LPA receptors as targets. In general, the EDG family LPA receptors (LPAR_1–3) are coupled to G_i, G_q, and G_12/13 proteins [61,189] and are more involved in tumor-promoting activities. The purinergic family LPA receptors (LPAR_4–6) are all coupled to G_12/13 and other trimeric proteins [61,185,186,187]. Their anti-tumor effects may be mediated by their ability to elevate cyclic adenosine monophosphate (cAMP) levels [149].

Figure 4

LPA cross-talk as potential targets. LPA interacts with major types of plasma membrane receptors, including ion channels, metal ion transporters, other transporters, receptor tyrosine kinases (RTKs), other GPCRs, integrins, and cytokine receptors.
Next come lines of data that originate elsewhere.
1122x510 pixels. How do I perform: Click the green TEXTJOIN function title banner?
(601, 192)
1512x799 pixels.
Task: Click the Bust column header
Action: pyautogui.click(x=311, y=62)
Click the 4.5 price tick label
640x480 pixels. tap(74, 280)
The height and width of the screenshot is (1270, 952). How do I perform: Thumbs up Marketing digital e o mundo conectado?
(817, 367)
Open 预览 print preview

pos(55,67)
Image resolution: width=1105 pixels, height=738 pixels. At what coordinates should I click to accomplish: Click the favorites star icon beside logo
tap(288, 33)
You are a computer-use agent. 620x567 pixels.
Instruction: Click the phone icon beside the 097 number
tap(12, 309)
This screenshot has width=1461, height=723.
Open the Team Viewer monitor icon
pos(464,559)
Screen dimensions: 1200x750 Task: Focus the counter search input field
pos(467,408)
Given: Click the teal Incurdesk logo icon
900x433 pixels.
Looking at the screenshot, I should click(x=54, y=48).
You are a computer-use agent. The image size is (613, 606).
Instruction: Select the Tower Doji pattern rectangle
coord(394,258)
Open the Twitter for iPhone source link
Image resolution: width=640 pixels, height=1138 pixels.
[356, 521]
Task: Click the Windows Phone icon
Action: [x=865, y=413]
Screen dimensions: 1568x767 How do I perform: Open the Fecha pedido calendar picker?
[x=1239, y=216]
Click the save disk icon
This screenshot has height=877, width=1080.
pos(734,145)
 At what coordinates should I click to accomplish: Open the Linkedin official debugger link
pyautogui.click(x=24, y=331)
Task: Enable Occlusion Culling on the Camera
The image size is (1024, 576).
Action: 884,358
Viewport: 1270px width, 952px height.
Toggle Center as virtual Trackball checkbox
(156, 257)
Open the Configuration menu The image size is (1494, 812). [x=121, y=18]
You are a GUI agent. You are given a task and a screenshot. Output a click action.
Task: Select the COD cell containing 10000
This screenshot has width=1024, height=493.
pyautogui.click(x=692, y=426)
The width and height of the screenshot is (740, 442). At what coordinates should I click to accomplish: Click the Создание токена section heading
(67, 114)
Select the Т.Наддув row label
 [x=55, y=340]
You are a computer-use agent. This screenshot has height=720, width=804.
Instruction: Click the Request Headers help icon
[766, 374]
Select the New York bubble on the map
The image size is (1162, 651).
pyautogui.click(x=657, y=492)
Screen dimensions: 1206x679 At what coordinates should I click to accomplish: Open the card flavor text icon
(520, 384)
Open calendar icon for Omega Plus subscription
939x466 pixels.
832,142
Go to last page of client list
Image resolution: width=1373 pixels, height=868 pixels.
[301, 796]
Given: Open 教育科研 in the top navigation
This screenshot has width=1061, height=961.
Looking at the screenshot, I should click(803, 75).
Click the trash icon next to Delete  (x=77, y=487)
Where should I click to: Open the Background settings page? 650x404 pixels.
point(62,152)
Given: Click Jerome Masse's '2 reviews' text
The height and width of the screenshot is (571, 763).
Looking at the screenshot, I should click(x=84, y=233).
Examples from each category of receptors are discussed in the Section 2.2.4. Certain potential mechanisms of cross-talk are presented by words in red, including ligand production and/or processing, receptor phosphorylation, and production of downstream molecules mediating the cross-talk.

Figure 5

LPA in tumor cells and in the tumor microenvironment (TME). Tumor, stromal, and immune cells in the TME express LPA receptors, and they produce and/or respond to LPA [34,119,185,202,247,256,289,290,291,292,293,294]. The overall effects produce a tumor-promoting environment as detailed in Section 2.2.5 and in recent reviews [7,21,135].